Sometimes, when you feel a certain way regarding a situation, it may seem crazy, and people may make you try to think that you are crazy, when in fact, it's not YOUR problem at all.

Let me make this easier to read, first. My best friend we'll call CJ, and his boyfriend we'll call AC.

When CJ and AC began dating (somewhere around '98, I think), it was brought to my attention that AC was jealous of my relationship with CJ. CJ and I had been closer than friends once upon a time, but that was over and neither of us harbored feelings of the romantic nature towards each other. AC did whatever he could (and thought he was being sly about it) to keep CJ and I from having any sort of solo interaction by inviting himself to everything we did. I conceeded, just to save all of us trouble, and thought that by building a better friendship with AC, I would ease his mind. I thought I did so, until the problem came up again in 2001, right around the time I was due to have major surgery. Again, I extended the olive branch, and I thought things were ok.

Well, for the past 6-7 months, AC has been jealous again of my friendship with CJ, and has been intentionally making sure I'm not invited to things because he didn't want to have to deal with his own emotions. How do I know this? I was very direct with him yesterday and told him that I knew. I said "I know that you've been keeping me at a distance, and excluding me from things because you are worried about CJ and I being involved again, and I want you to know that while I'm not angry about that, I am very upset with you for doing all these things to keep me at a distance instead of talking to me and clearing the air." He admitted that I was right.

We weren't able to discuss it in length like we need to, because people kept coming to the house, but I told him we'll talk about it at some point, because this can not keep happening. Then I talked to CJ later, and told him what AC admitted to me, and he chalked it up to projection - AC can't really be trusted on the fidelity front, and he may just be blanketing me with it.

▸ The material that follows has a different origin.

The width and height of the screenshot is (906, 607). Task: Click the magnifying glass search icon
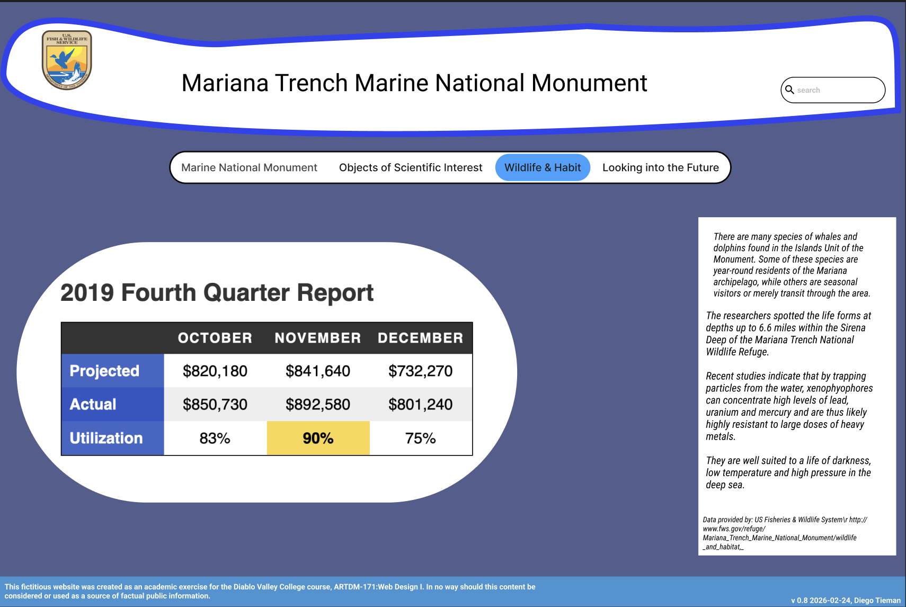click(789, 90)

I can completely understand anyone that CJ dates being threatened by our friendship, because the bond between he and I is completely beyond description, and would intimidate anyone not understanding how close we are. Our very souls connect, and I've never had a friend like this before. I'm closer to CJ than anyone else I know, and people who haven't experienced friendship like this would probably view it as something more. The thing is that all day long I have been crying off and on because I never thought in my wildest dreams that I would ever feel guilty for loving my best friend. And I do.

I don't know how I'm going to handle the rest of this situation, considering that AC is, and has been, a less-than-honest person about all of this, and took it to the point of doing whatever he could to keep me away from CJ as much as possible. I'm going to continue to approach this from a place of honesty, that much I know. I just hope that I can work through the emotions I have regarding all of this. AC's actions lead to me feeling very badly about things for months, and I don't know if I'll be able to forgive him this time.

So there ya go... it wasn't all in my mind (for a change).